▸ **Estratto della pagina**:

::::::::::

Autore di best seller internazionali, nel suo più recente libro tradotto in italiano a settembre 2016, Connectography, egli concludeva: “Stiamo edificando questa società globale in assenza di un leader globale. L’ordine globale non è più qualcosa che possa essere dettato o controllato dall’alto: la globalizzazione è, di per sé, quest’ordine” (521).
Tesi questa, confermata ma in parte anche rivista, all’esito dell’elezione di Donald Trump, dallo stesso autore; il quale, in un nuovo e più recente libro non ancora tradotto in Italia, Technocracy in America, sostiene piuttosto che il degrado delle istituzioni sia stata e sia la causa che, oltre a motivare l’insoddisfazione degli elettori, giustificherebbe ora la transizione da sistemi di “democrazia rappresentativa” a sistemi, che egli definisce, di “tecnocrazia diretta”.
Circa un anno prima, nel 2015, era invece già apparso in Italia un altro importante saggio – autore il celeberrimo ex segretario di Stato americano Henry Kissinger -, con il titolo Ordine Mondiale. Dopo lunga analisi dei fatti storici – connessi alla formazione e al mantenimento della pace di Vestfalia (1648) tra le allora nuove formazioni di Stati nazionali -, e soprattutto la lunga esperienza maturata sul campo delle relazioni tattiche e strategiche globali, il politologo concludeva sull’imminente e improcrastinabile “imposizione (di) una revisione del concetto di equilibrio di potere”. E ciò, a motivo di tre “importanti” condizioni o stati che non sarebbero stati più in grado di garantire “un compromesso”, in cui “è l’essenza dell’arte di governo”, tra “potere e legittimità”.
Tre cause, che mediante la traduzione italiana, sono definiti “aspetti”:
1) la natura dello Stato stesso. A tale proposito, Kissinger evidenzia: “L’Europa si è proposta di trascendere lo Stato e di costruire una politica estera basata principalmente sul soft power e sui valori umanitari”;
2) il contrasto reale tra l’organizzazione politica e quella economica del mondo. In breve: “Il sistema economico internazionale è diventato globale, mentre la struttura politica del mondo continua a essere basata sullo Stato-nazione”;
3) l’assenza di un efficace meccanismo per la consultazione tra le grandi potenze e una loro eventuale cooperazione sulle questioni più importanti. In pratica, potremmo dire, ognuno per sé e “nel migliore dei casi, una discussione delle questioni tattiche in sospeso; nel peggiore, tutto si riduce a una nuova forma di vertice come evento da social media” (365-368).

::::::::::

▸ **Dati archiviati**:
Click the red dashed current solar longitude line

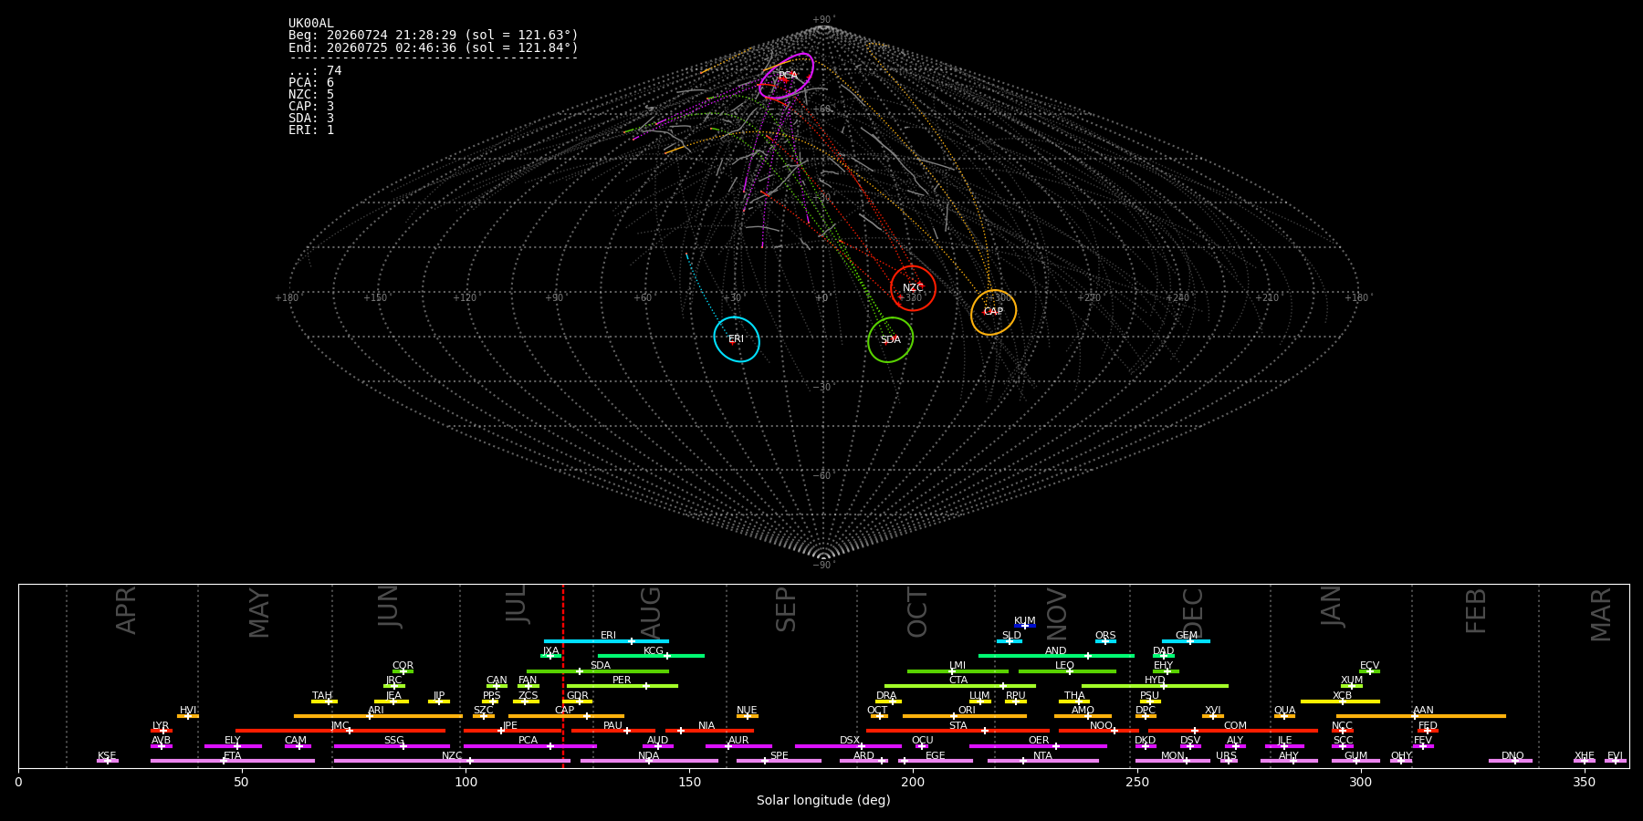(x=563, y=675)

::::::::::

▸ **Consegna 1**:
Secondo il brano sull'ordine globale, in che anno è apparso in Italia il saggio Ordine Mondiale di Henry Kissinger?
▸ **Consegna 2**:
Riprendi il brano sull'ordine globale subito dopo l'ultima frase riportata e prosegui il ragionamento.

▸ **Risultato 1**:
Nel 2015.

▸ **Risultato 2**:
Forse che anche la nuova Amministrazione di Trump abbia giudicato tali condizioni o stati incapaci di mantenere quel “compromesso”, che Kissinger evidenzia come imprescindibile? Un esempio? La situazione in Siria.
Edito negli Stati Uniti nel 2008, nell’edizione italiana del 2009 dal titolo I tre imperi (2009), a proposito della Siria, Parag Khanna scriveva: “‘Tutta l’importanza della Siria le viene dall’essere un interlocutore obbligato’ spiega un consultant politico libanese, ‘ad Assad e ai suoi basta apparire influenti. Soprattutto vogliono essere gli interlocutori degli americani … Soltanto per fotterli: qualunque cosa dicano gli americani, loro fanno esattamente il contrario’” (296).
Questo, Parag Khanna rappresenta in premessa di discorso, per poi concludere: “Solo l’Unione Europea, che è attualmente alla guida della missione di peacekeeping sul confine Libano-Israele, può aprire a questa regione grandi opportunità di miglioramento del suo potenziale di scambi, turismo e trasporti, secondo il modello già in corso nel Maghreb. Questo perché l’integrazione della Turchia in Europa pone quest’ultima a stretto contatto geografico con quei paesi che ha abbandonato mezzo secolo fa: la Siria, l’Iraq e l’Iran” (297).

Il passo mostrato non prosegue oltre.